Last year, the University had 2,744 faculty members who were white. One-hundred-twenty were black, and 93 were Hispanic. Six hundred and six were Asian, and only one was Native American.

That number has since doubled, due to the hiring of Ned Blackhawk, a history professor from the University of Wisconsin–Madison, who joined Yale’s History and American Studies departments this semester. Faculty and students said Blackhawk could contribute significantly to Native American studies at Yale and could raise the profile of the University’s small Native American community.

Blackhawk calls himself an “urban American” — a member of the Te-Moak tribe of the West Shoshone nation raised in Detroit, Mich.

“One would think I’d have to fit into stereotypes to know anything about the culture,” Blackhawk said. “I grew up away from these communities, and yet I chose to be a historian. Why? To mend some wounds that have been made by cultural misunderstandings.”

Blackhawk graduated from McGill University in Montreal in 1992. He then pursued graduate work at the University of Washington, earning a Ph.D. in history in 1999. From there, he moved to the University of Wisconsin, where he stayed for 10 years, teaching courses on western American Indian culture and history. And in January 2009, chairs of Yale’s History and American Studies departments announced that Blackhawk would be joining the University’s faculty.

With Blackhawk, the faculty now has two Native American professors. The other is history professor Alyssa Mt. Pleasant, who is on sabbatical this academic year and could not be reached for comment. The Native American student body is also small; last fall it comprised less than 1 percent of the Yale College student body.

“Many people seem to forget that American Indians exist,” Blackhawk said. “This is partially tied to the long-standing history of America’s relationship with its Indians.”

At the University of Wisconsin, Native Americans made up less than 1 percent of the school’s student body last fall — just under 90 percent of the student body was white that term. There, Blackhawk served on diversity committees and encouraged leadership among minority students and faculty.

Former colleague and Wisconsin history professor Brenda Plummer called Blackhawk “a strong advocate for people of color across the board.” But it was ultimately a lack of variety that led Blackhawk to look for academic opportunities outside Wisconsin.

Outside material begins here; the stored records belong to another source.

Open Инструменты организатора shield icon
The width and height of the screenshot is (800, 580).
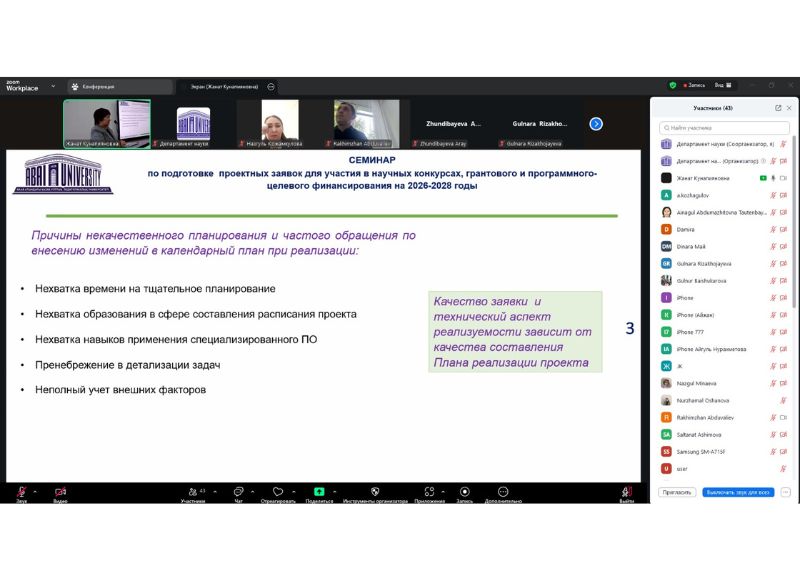tap(375, 491)
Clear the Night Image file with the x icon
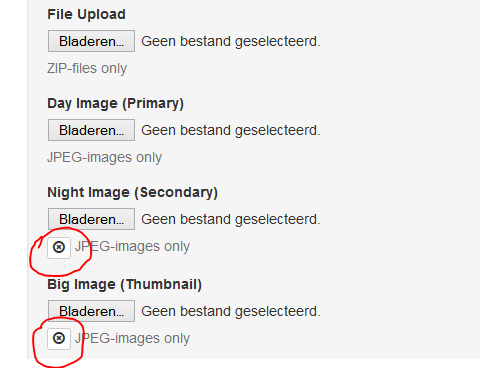 [59, 248]
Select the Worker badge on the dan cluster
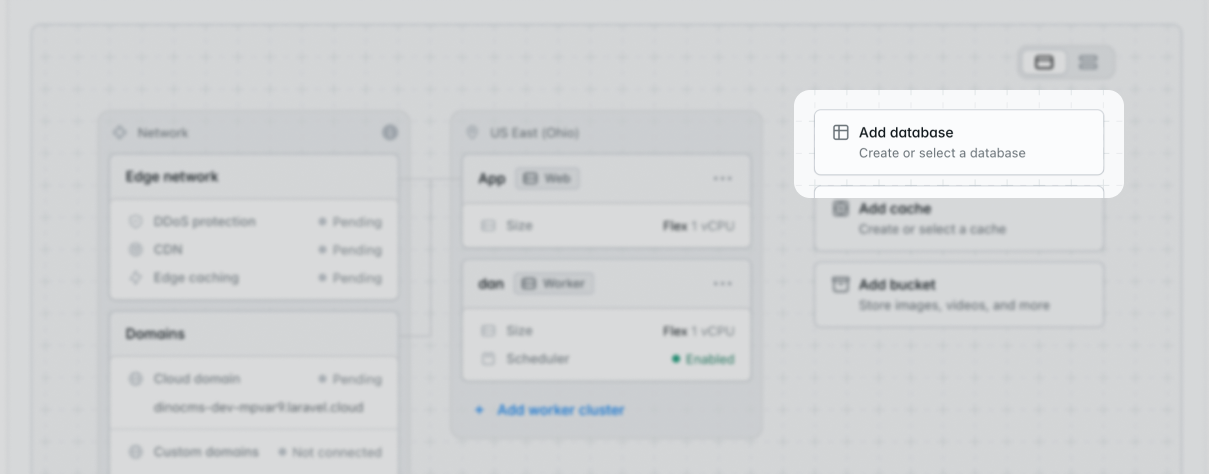Image resolution: width=1209 pixels, height=474 pixels. [554, 283]
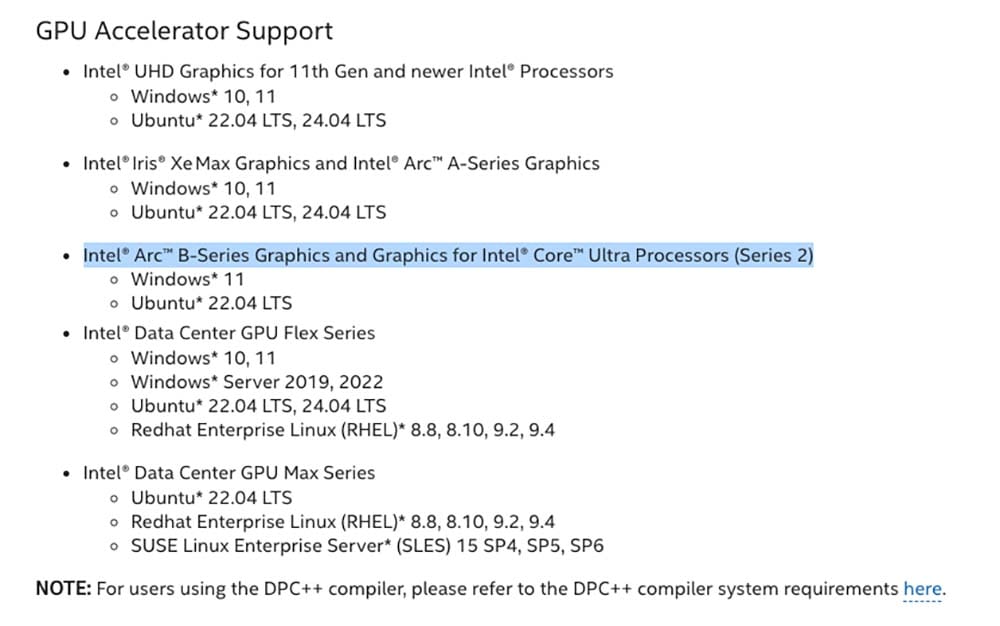Click the Ubuntu line under Iris Xe Max
1000x626 pixels.
point(258,212)
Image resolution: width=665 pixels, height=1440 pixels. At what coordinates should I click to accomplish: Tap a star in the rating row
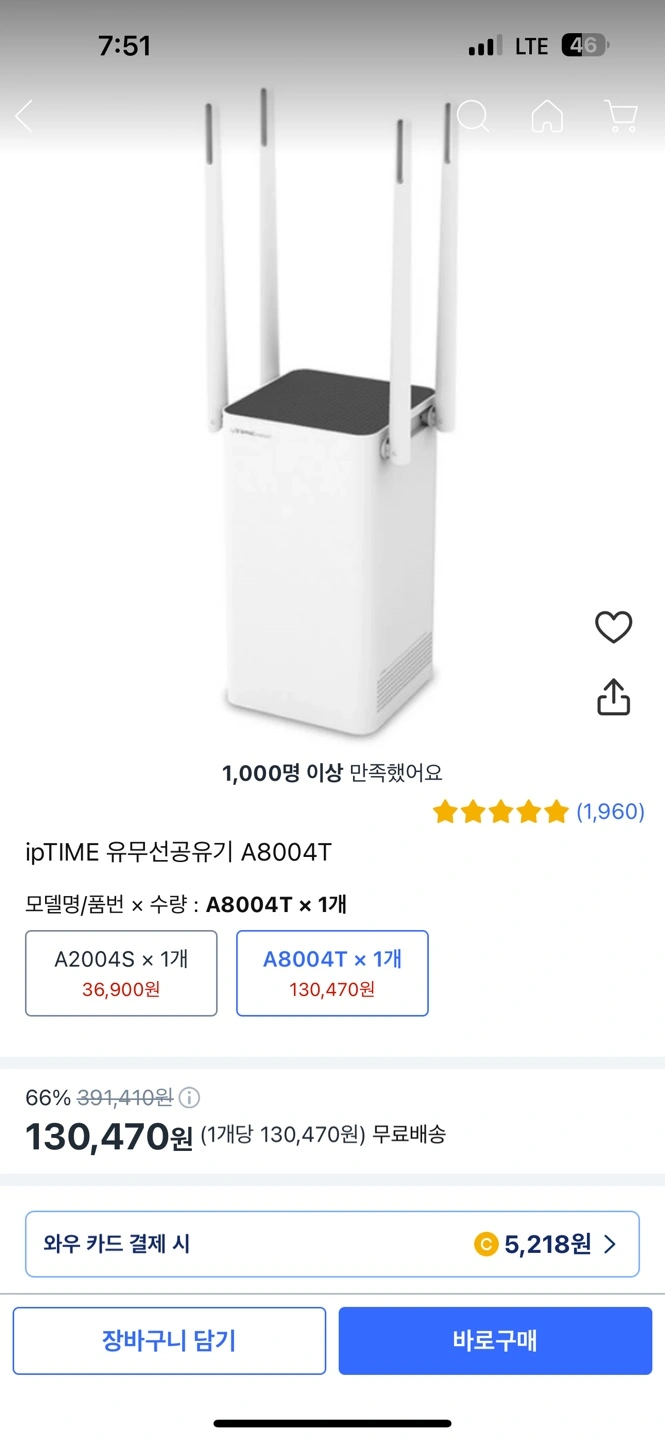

“I wanted to be in a more diverse academic community, one that had resources to develop and build programs and courses that are interesting,” Blackhawk said. “Yale’s traditions of academic excellence and committed faculty makes this possible.”

Blackhawk said he is ready to engage with the University’s Native American community. Indeed, the University sought to hire him in order to strengthen that community and build Yale’s academic offerings in Native American history, said Ezra Stiles College Master Stephen Pitti ’91 , who played a major role in Blackhawk’s hire.

“There’s a lot of excitement with administrators about the kind of connections he can forge between Yale and local and national Native American communities,” explained Calhoun College Master Jonathan Holloway GRD ’95, who also weighed in on the decision to hire Blackhawk.

Blackhawk said he plans to take his students to the Pequot Museum in Mashantucket, Conn.

Because Native American students are so few and far between, he said, they serve as spokespeople for their tribes on social, academic and intellectual issues. The University maintains a Native American Cultural Center, but Blackhawk said he hopes to institutionalize “an academic entity that handles the everyday academic affairs of these students.”

Blackhawk could prove to be an agent of academic change, said Hayley Carpenter ’11, president of the Association of Native Americans at Yale, by helping to bring about more course offerings in Native American history.

“Dr. Blackhawk’s presence and input in the Yale Native community can only help raise our visibility on campus and increase the quantity and quality of our events and activities,” Carpenter said in an e-mail message, although she added that the University could still do more to bolster the “Native American presence in our faculty and administration.”

Blackhawk will teach “Indians and the Spanish Borderlands” and “American Indian Law and Policy” this term. His wife, Birgit Brander Rasmussen, an assistant professor of American studies, will teach “American Captivity Narratives” and “Intro to Chicano Literature.”